Ancient humans have been aware of the magnetic force ever since at least 600 BC, back before Newton developed this laws of motion, and before we had any grasp of the four fundamental forces  of nature. Despite the fact that we didn't completely understand what magnetism was, we still used compasses back then. Imagine what it must have felt like to use such a device, without knowing the science behind it (though, of course, many of us still use technologies far more sophisticated than a compass, without having a basic idea of how things work).

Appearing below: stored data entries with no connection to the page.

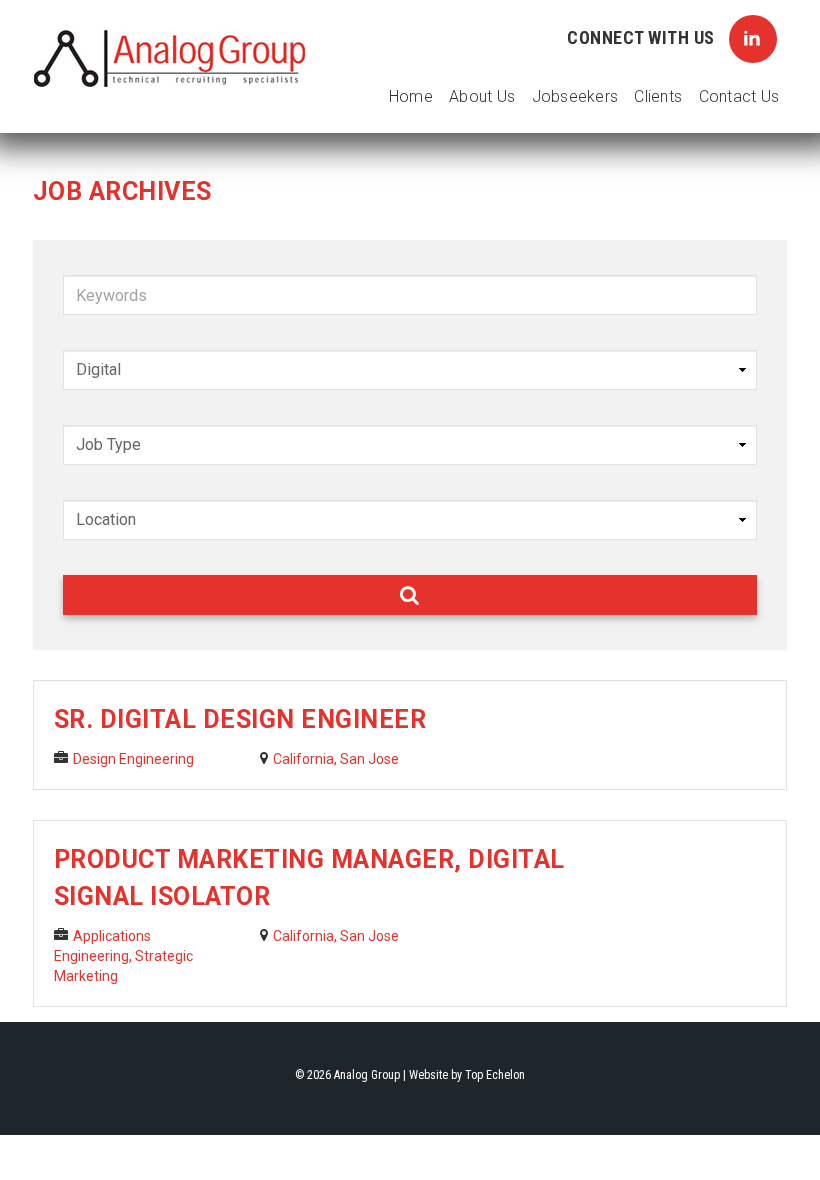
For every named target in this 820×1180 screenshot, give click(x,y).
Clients (658, 96)
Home (411, 96)
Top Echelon (495, 1075)
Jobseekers (575, 96)
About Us (482, 96)
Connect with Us (643, 37)
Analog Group (170, 59)
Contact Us (739, 96)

Some light was shed on this mystery accidentally in 1820 by Hans Christian Ørsted — a Danish physicist born in 1777. While preparing a lecture, he discovered that a compass needle would deflect when brought close to a live electrical wire. People alive at that time already knew the electric force existed, but the connection between electricity and magnetism was revolutionary. Indeed, it took another 45 years until we developed a full explanation of this phenomenon; when James Clerk Maxwell produced the electromagnetic theory of light.

How Magnetism Works:

Maxwell showed that a magnetic field is produced by moving electrical charges. This perfectly explains Ørsted's observation with the needle and live electrical wires. Simply put, this happens because an electric current is simply the movement of electrical charges. Now, we have used this phenomena to create electromagnets,or  long wires wounded to a coil. This way, the magnetic field produced by a single wire is multiplied by the number of turns. Electromagnets have the advantage of being able to be turned on or off anytime we like.

But what about permanent magnets (like bar magnets, refrigerator magnets, etc.)? They obviously don't have electric currents flowing through them. They are a bit more difficult to explain, but, to summarize, the magnetic field from one of these objects is created by three things:

• The first is the orbit of the electron around the nucleus. Although this model that the electron orbits the nucleus has long been proven wrong, it is still a good approximation, and can still be used to explain certain properties of the atom, which is important in the other factors below..
• The second thing that creates a magnetic field is the spin magnetic moment. This is just a technical term that means an  electron, in and of itself, also acts as a magnet. The spin magnetic moment is also a fundamental property of matter, like charge and mass.
• The third factor, which doesn't really affect the magnetic property of the material, is nuclear spin.

With all this in mind, why don't all objects posses magnetic properties? After all, all objects have orbiting electrons, and these electrons all have a spin magnetic moment, right? Well, we have to consider the fact that there are a lot of electrons even in a small amount of material, and the magnetic fields created by these electrons most of the time cancels out.